» EXTRAIT

****

« Plus personne ne doit avoir peur de la dyspnée »
Gian Domenico Borasio est titulaire de la chaire de médecine palliative à l’Université de Lausanne et est considéré comme l’un des meilleurs palliativistes d’Europe. Avec ses ouvrages «Mourir» et « L’autonomie en fin de vie », il a attiré l’attention du grand public sur l’importance des soins palliatifs1.
La mort nous concerne toutes et tous. Comment peut-on s’y préparer ?
Gian Domenico Borasio : Il ne faut pas forcément se préparer à la mort, chaque personne décide elle-même si elle souhaite le faire. D’après mon expérience, je peux toutefois dire que la plupart des gens meurent comme ils ont vécu. Mener une bonne vie est donc la meilleure préparation à la mort. Il peut être utile aussi de se renseigner de manière raisonnable sur les possibilités offertes par les soins palliatifs – pour ne pas avoir peur de la mort pour de mauvaises raisons.
Quelles sont les craintes infondées les plus fréquentes ?

****

» CONTENU DES DONNÉES
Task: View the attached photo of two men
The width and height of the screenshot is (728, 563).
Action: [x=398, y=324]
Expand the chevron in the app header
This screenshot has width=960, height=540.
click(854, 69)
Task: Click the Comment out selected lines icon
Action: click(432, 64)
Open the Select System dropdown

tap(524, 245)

****

» CONSIGNE
Recopiez mot pour mot le passage de l'entretien sur les soins palliatifs qui va de « Gian Domenico Borasio est » à « des soins palliatifs1. ».

» RÉSULTAT
Gian Domenico Borasio est titulaire de la chaire de médecine palliative à l’Université de Lausanne et est considéré comme l’un des meilleurs palliativistes d’Europe. Avec ses ouvrages «Mourir» et « L’autonomie en fin de vie », il a attiré l’attention du grand public sur l’importance des soins palliatifs1.